マヨネーズでうんこを作るのが得意だ。


お皿の端に綺麗に巻かれた黄色をみて私は微笑む。

マヨネーズで綺麗なうんこが出来たからといって何か良いことがあるのかと言われたらまあそんなことはないのだけれど。
茹でたアスパラガスに潰されていく黄色のうんこを眺めながら私はため息をついた。

社会人6年目。特に変わらない毎日が続いている。

テレビをつけると真面目な顔をして原稿を読んでいるアナウンサーが映っていた。

『おはようございます。朝のニュースです。今、問題になっている薬物のーーーー』

憂鬱な朝。少し渋めのアナウンサーの声は脳内に入る余地はなく、

アスパラガスの味というより、マヨネーズの味が優っているそれを咀嚼して飲み込んだあと、テレビの端の方に表示されている時間を見た。


8時40分

家から会社まで走って約10分。

朝は弱いため、会社から徒歩圏内の家に引っ越したのが2ヶ月前のこと。
おかげさまで始業時間の20分前にマヨネーズでくるりとうんこを作り上げる始末だ。

汚れたお皿は洗う時間がなく、シンクに置き私は駆け足で部屋を出た。

最近はパンプスでは走りにくいため、少しお高めのスニーカーを買った。

おっさん上司から「女はパンプスで来いよ。女性らしくしたらどうだ」などと時代錯誤も甚だしい小言を並べられたが下手な愛想笑いを浮かべてパンプスは棚の奥底に封印してやった。2度とはくもんか。



「おはようございます。
今日もギリギリですね、星子さん」


荒々しくデスクの上にカバンをのせて、息を整えている私の隣からそんな声がする。
1ヶ月前にやってきた後輩くんだ。

その端正な顔立ち、モデル顔負けのスタイルの良さから会社では瞬く間に話題となった。

だが、この後輩はそういうのに慣れているのか受け流すのがうまかった。

ご飯に誘われれば行きはするが、女が意気消沈して帰ってくる。それの繰り返し。

誰がこの後輩くんを口説くのか見ものだったが、こんなルックスで彼女がいないわけがないとなんとなく悟った者たちが落ち着きを取り戻したこの頃。

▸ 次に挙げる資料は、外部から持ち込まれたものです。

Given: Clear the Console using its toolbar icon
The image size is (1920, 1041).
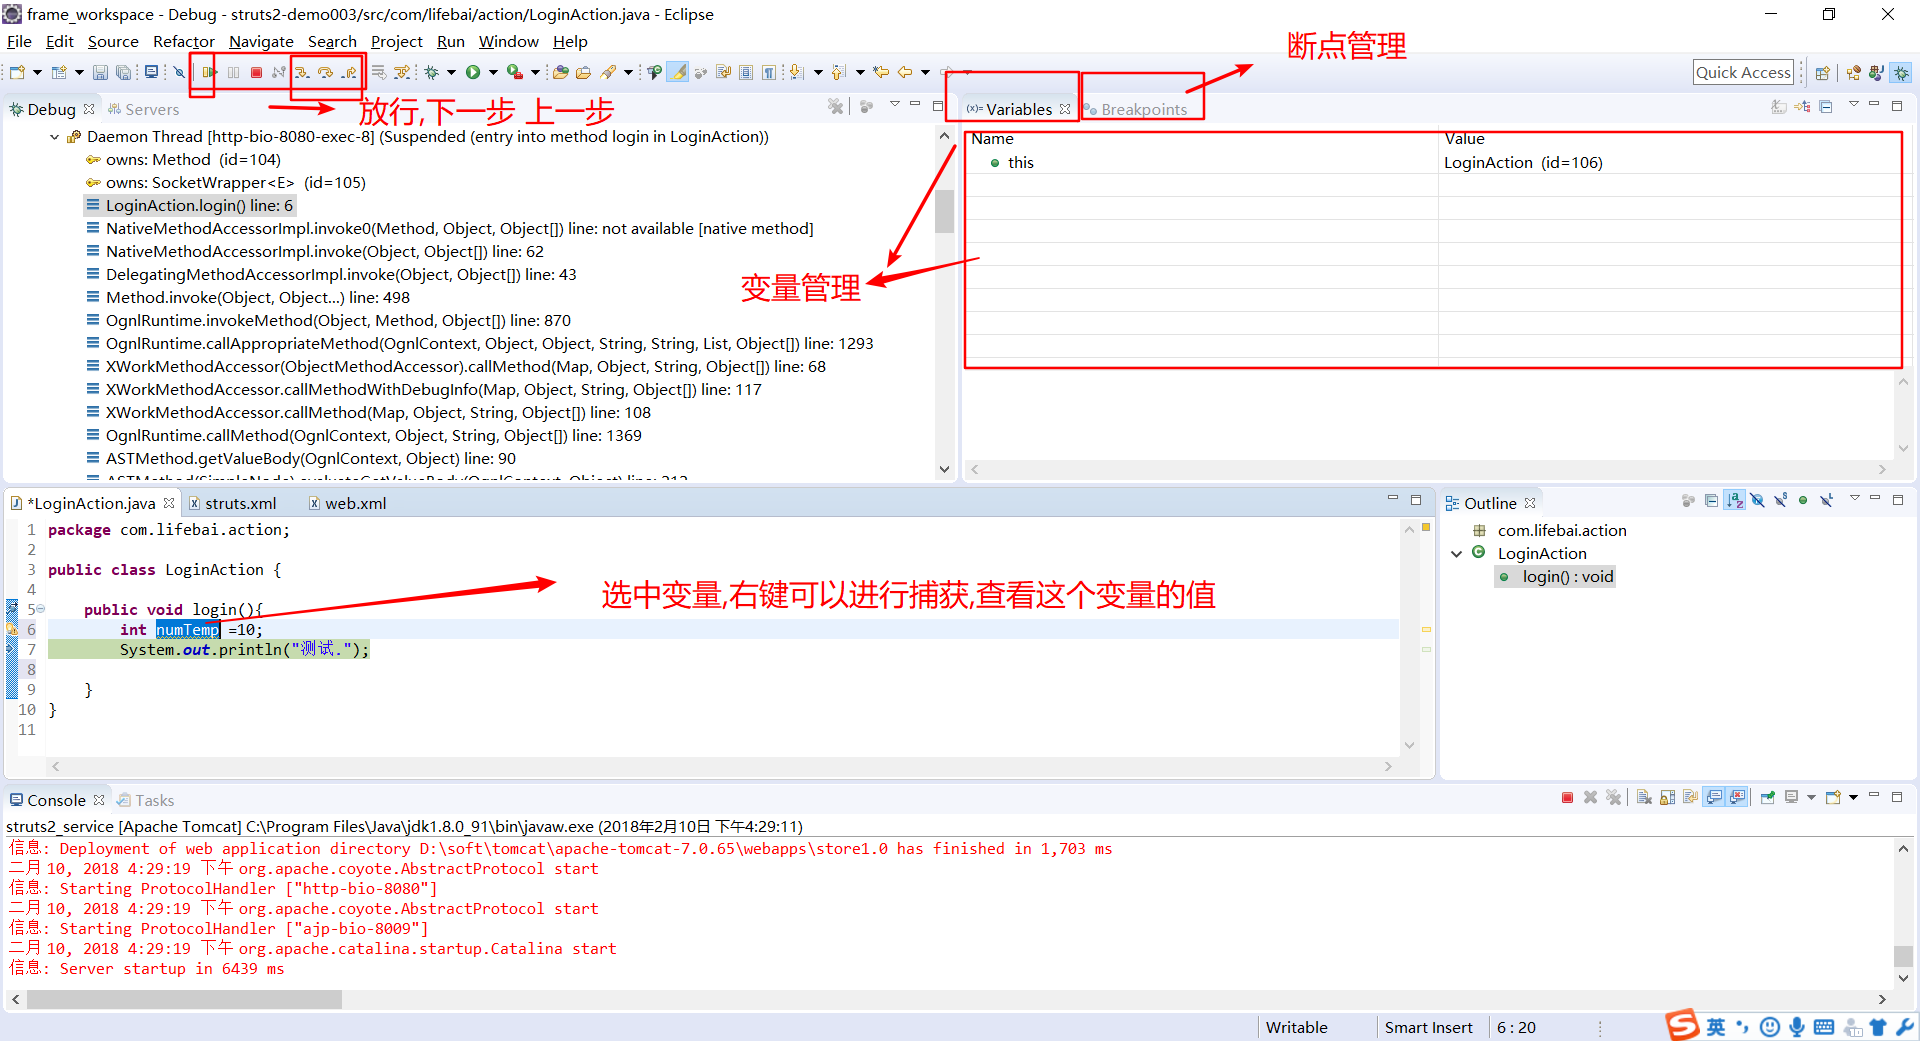Looking at the screenshot, I should coord(1643,797).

彼の教育係となってしまった私への僻みもおさまってきていた。



「おはよう、三瀬くん」


椅子に座り、彼にそう言えばニコリと爽やかな笑顔をこちらに向ける。まっぶし。


「昨日言われた資料できたので確認お願いします」


「相変わらずはやいね、もう教えることないんじゃないの」


「そんなことないですよ。まだまだ星子さんに教わりたいです」


なーんだこいつ。超かわいいんだが。
とその黒髪をわしゃわしゃとこねくりまわしたい衝動にかられるがぐっと抑える。
セクハラだと訴えられたら平凡な生活が終わってしまうからだ。

1日で完璧に作り上げられた資料に目を通して私は口角をあげる。


「完璧だよ、三瀬くん」


「ありがとうございます。あとやることありますか?」


「じゃあ、ひとまず営業用の資料一緒に作ろうか」


「はい」


完璧超人とはこういう人のことを言うのだろうか。
ルックスも良くて、愛想も良くて、おまけに謙虚。
こういう人間には私はなれないのだろうと、少しの劣等感こそある。

私のデスクの方に椅子ごと寄って距離を縮めた三瀬くんがメモを準備しながら私のパソコンを覗き込む。